正倉院ぎれ

松本包夫/學生社/1982年。

この本は、正倉院展や種々の書物などで正倉院ぎれの実物や写真をみて、その全体像をもっと知りたいと思う人のために書いた、いわば正倉院ぎれの入門書である。

とまぁこういう本。

出袱紗とかで正倉院裂とかいう名前に親しんできたが、「じゃぁ正倉院裂ってなんだろう」というと説明できない事に気付く。

この本はそれに応えてくれる…ようなそうでもないような。

正倉院ぎれは、現在までに整理されたものだけで十七万をこえる。
そのうえまだ整理のつけられていないものもかなりある。とにかく遺存量が滅法多いのである。

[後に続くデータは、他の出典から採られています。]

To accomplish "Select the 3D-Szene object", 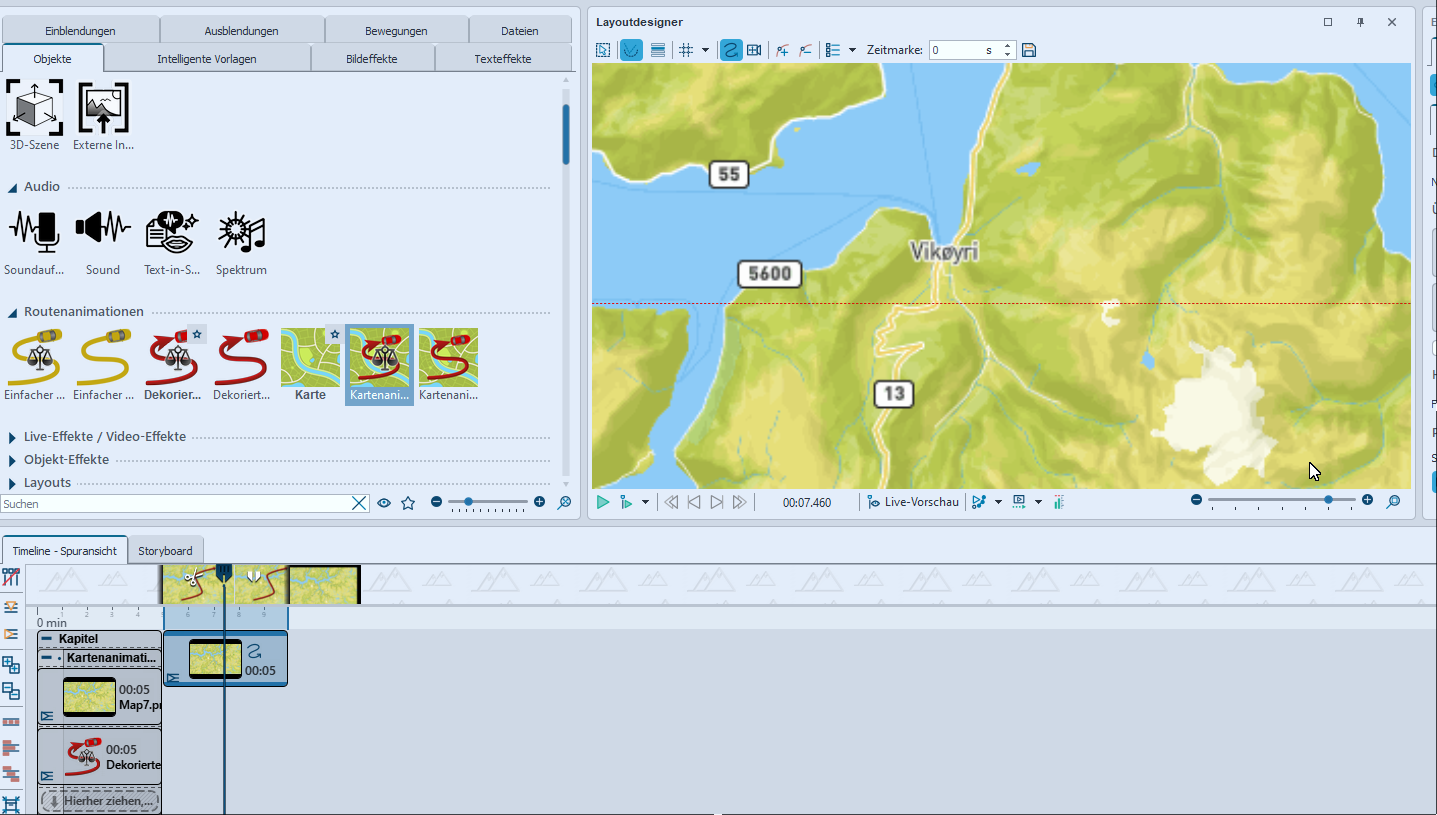I will (34, 109).
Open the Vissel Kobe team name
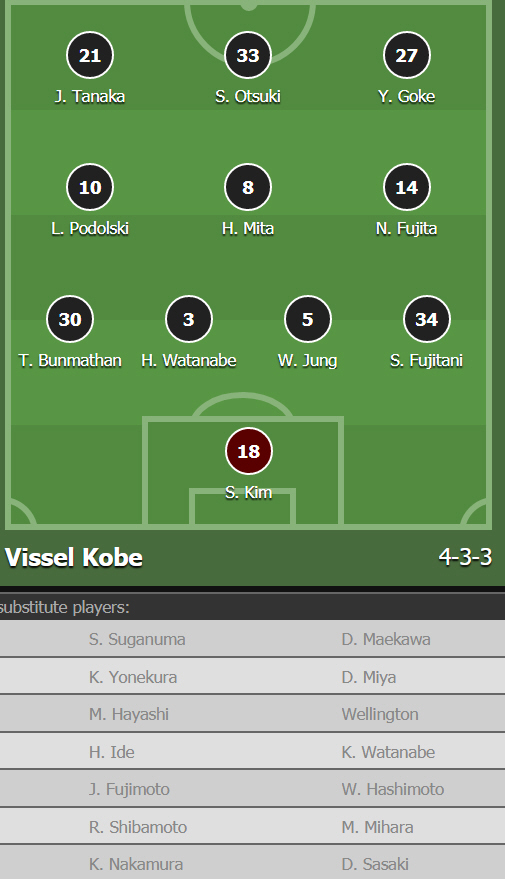Image resolution: width=505 pixels, height=879 pixels. click(x=73, y=557)
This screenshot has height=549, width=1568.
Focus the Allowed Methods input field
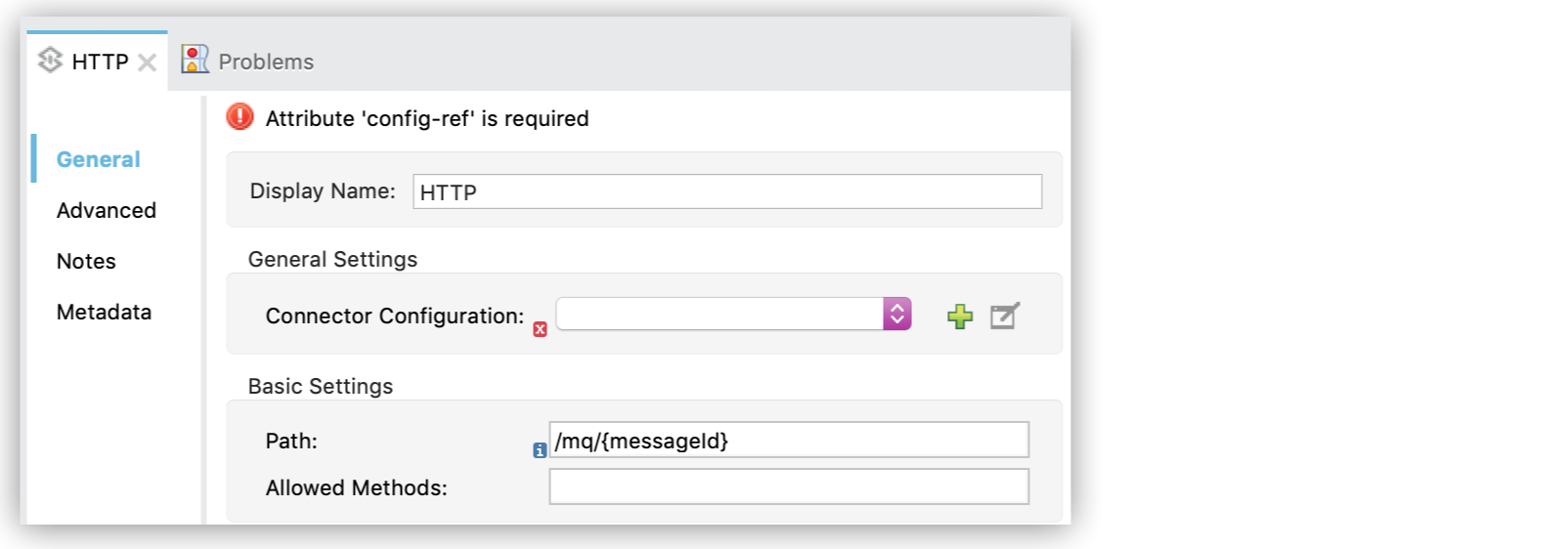click(x=788, y=486)
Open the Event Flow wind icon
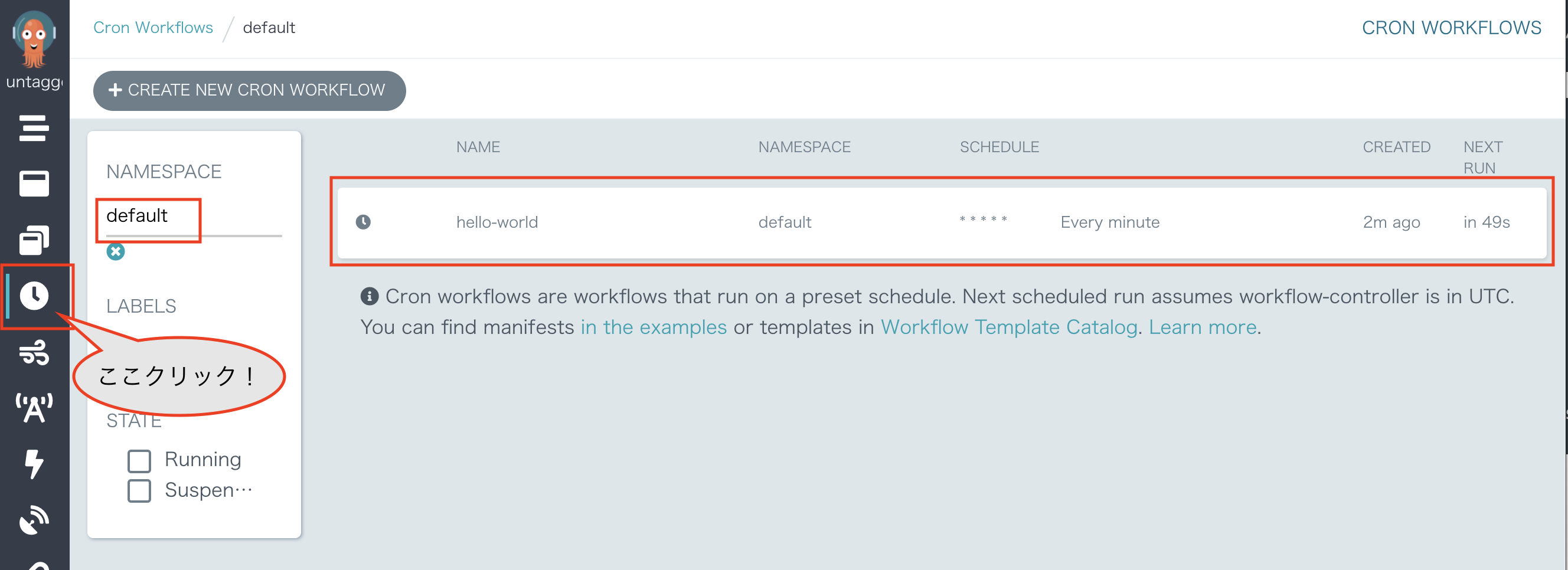 pos(34,352)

正倉院裂が、それほどの分量を持ったコレクションだとは知らなかった。


この時代の布地のコレクションとしては正倉院に大量、法隆寺に少々。
それ以外のものも別の場所で列挙されている。

1 中宮寺蔵天寿国繍帳
2 大阪府叡福寺蔵の古ぎれ類(緑綾袍、獅噛連珠円文刺繍、繍仏残片ほか)
3 当麻寺蔵綴織当麻曼荼羅
4 京都山科勧修寺旧蔵刺繍釈迦如来説法図(現在国有、奈良国立博物館蔵)
5 東大寺蔵葡萄唐草文染革。ほか同寺所蔵の古ぎれ若干
6 唐招堤寺蔵方円彩糸花網。ほか同寺所蔵の古ぎれ若干
ざっと以上のとおりである。
しかしこのうち、1はひろい意味で法隆寺系に入るし、2も江戸時代に法隆寺から叡福寺へ譲られたもの、5はいうまでもなく正倉院ぎれともとの出自において縁戚関係にある。

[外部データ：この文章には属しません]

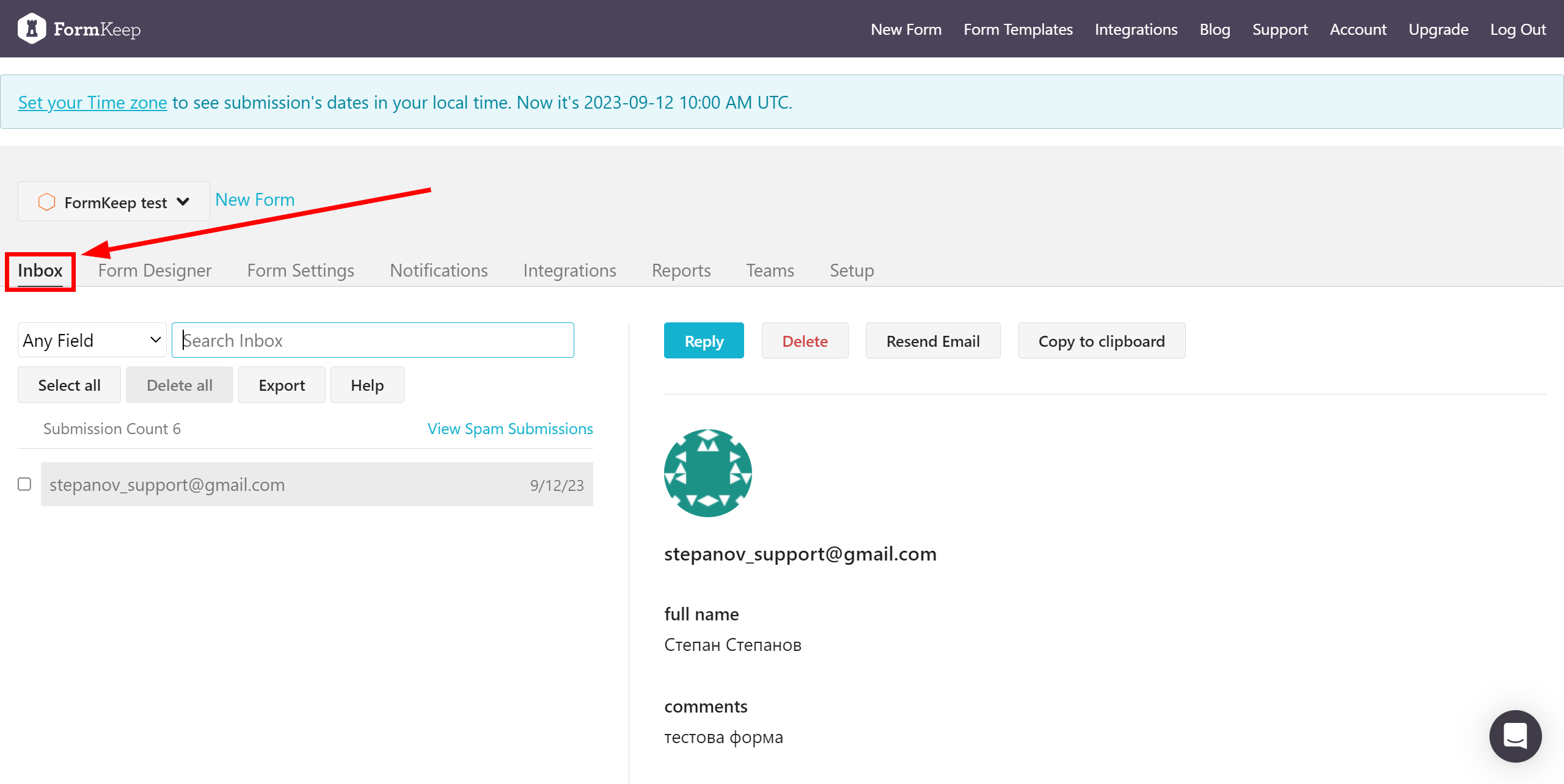Screen dimensions: 1564x784
Task: Open the Account menu item
Action: [1358, 29]
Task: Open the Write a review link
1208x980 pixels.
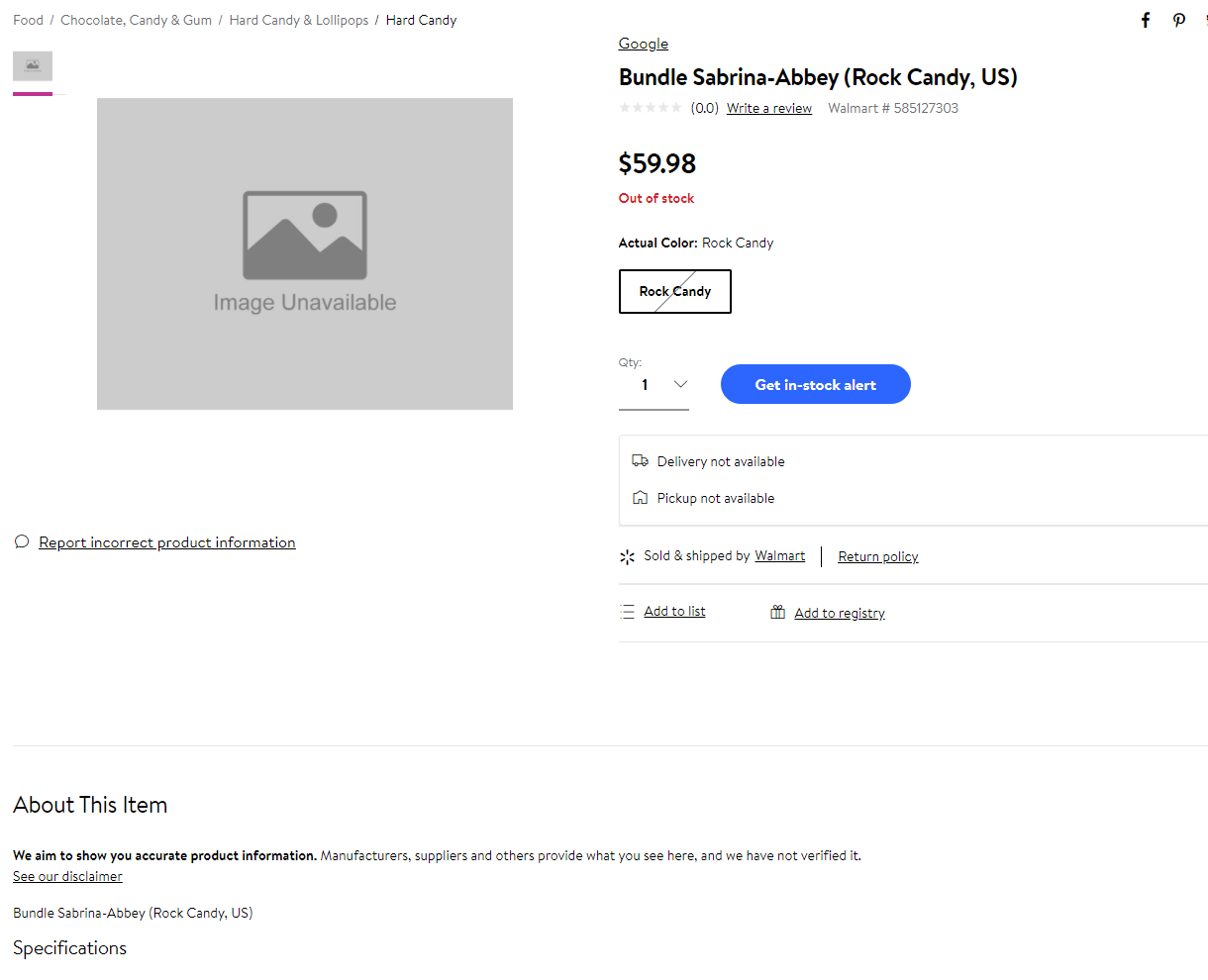Action: click(769, 108)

要はこの時代の布の研究対象のほとんどは正倉院にあるという事らしい。
正倉院のコレクションの方向にバイアスが掛かるよなーと思う。

この大量の染織品は、したがって内容的にさまざまな特徴をもっている。
しかし、それらの特徴のなかで、いまとくにいっておきたいのは、その大部分が八世紀中葉の、おそらく国産品だったろうということである。

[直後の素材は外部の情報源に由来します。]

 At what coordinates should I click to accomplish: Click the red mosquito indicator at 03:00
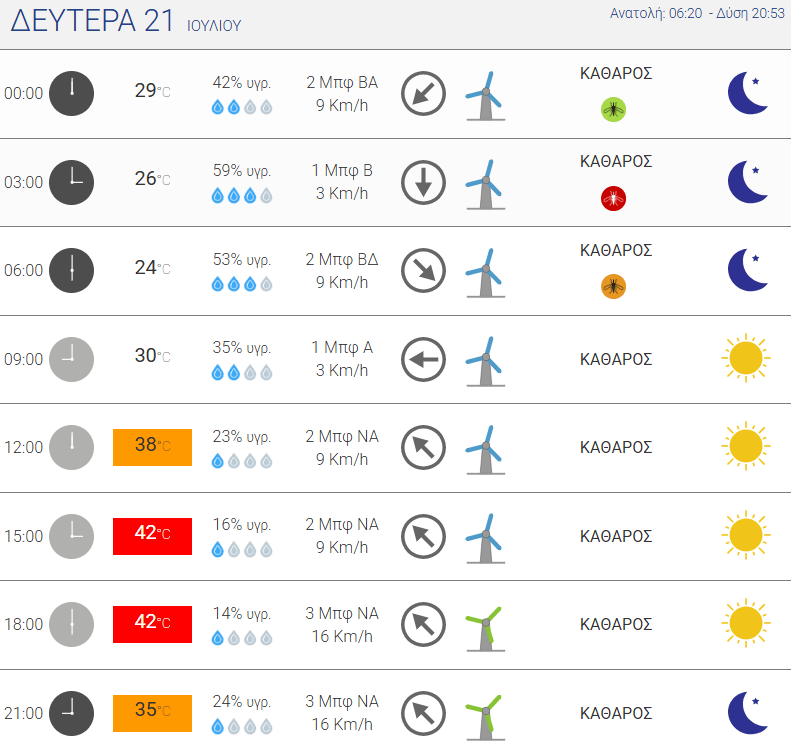(x=613, y=198)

ええぇー?正倉院っていえばシルクロード経由でやってきた異国情緒たっぷりの舶来品コレクションちゃうん?という所がスタートなのがなかなかびっくり、である。

正倉院ぎれの大部分がなぜ国産と考えられるかについてはのちに述べる。

という事らしいので、そこはまた明日以降。